I have a pyspark dataframe ticket_zip. It has an id column called mch_id. It also has a column called qty that indicates the qty associated with the id column mch_id on each record. I would like to get the first n mch_id ordered by qty descending that when summed account for 50% of the total qty, if I was to sum all the records in ticket_zip. I've been trying to use the spark sql code below with the window function to achieve this, but it seems to be including too many mch_id. when I filter ticket_zip by the mch_id returned by the code below and sum the qty, it's greater than 50%. when I run a ".show()" to inspect the first 20 records returned by the code, it appears to be working correctly calcing a running total. does anyone see what I'm doing wrong and can you suggest how to fix?
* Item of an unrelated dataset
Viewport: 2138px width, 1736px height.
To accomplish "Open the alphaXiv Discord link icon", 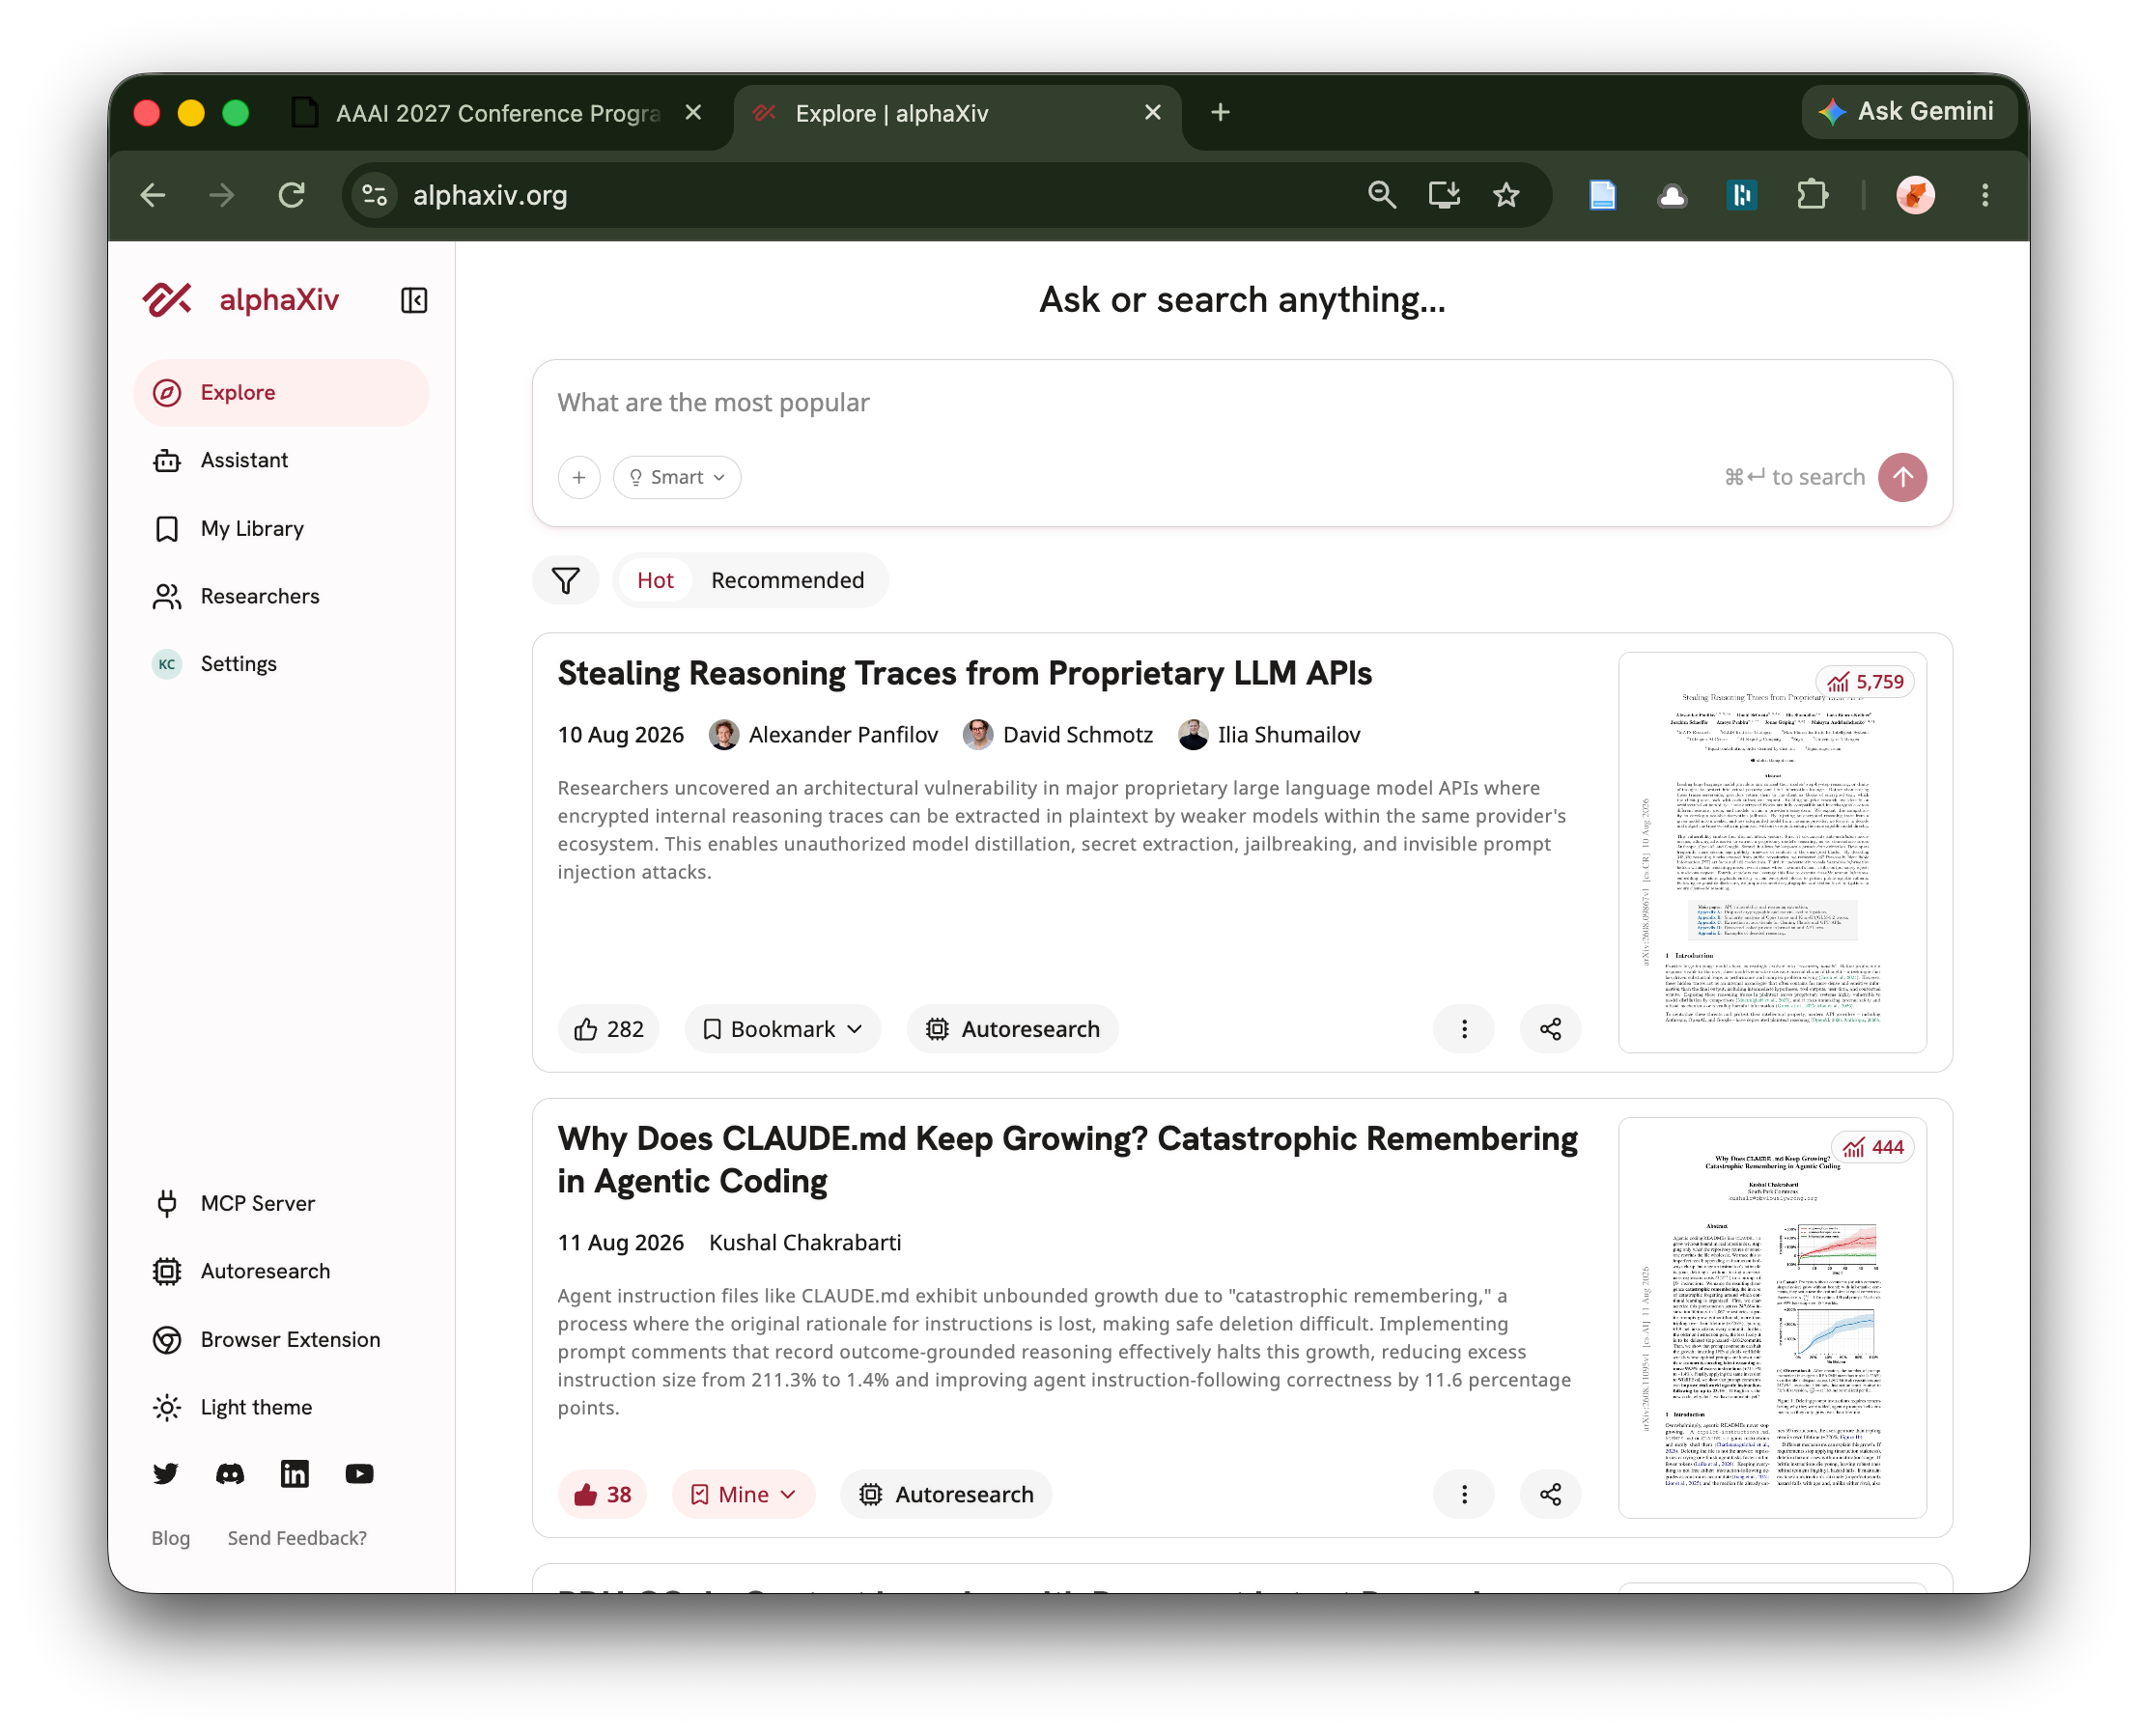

My code and example data are below.
example data:
+------+---+
|mch_id|qty|
+------+---+
|2 |2 |
+------+---+
|2 |1 |
+------+---+
|5 |2 |
+------+---+
|1 |1 |
+------+---+
|4 |2 |
+------+---+
|7 |1 |
+------+---+
code:
ticket_zip.creeOrRepleTempView("ticket_zip")
top_1K_Cquery="""
with ticket_ste_90 (
select * from ticket_zip
),
tot_qty (
select sum(qty) tot_qty from ticket_ste_90
),
top_1K_mch_id (
select * from (
select
sum(qty) over(order by qty desc) running_tot,
(sum(qty) over(order by qty desc))/(select * from tot_qty) perc,
qty qty_sold,
b.mch_id
from ticket_ste_90
)
where perc <= 0.5
order by qty_sold desc
)
select * from top_1K_mch_id
"""
top_1K_Cdf=spk.sql(top_1K_Cquery)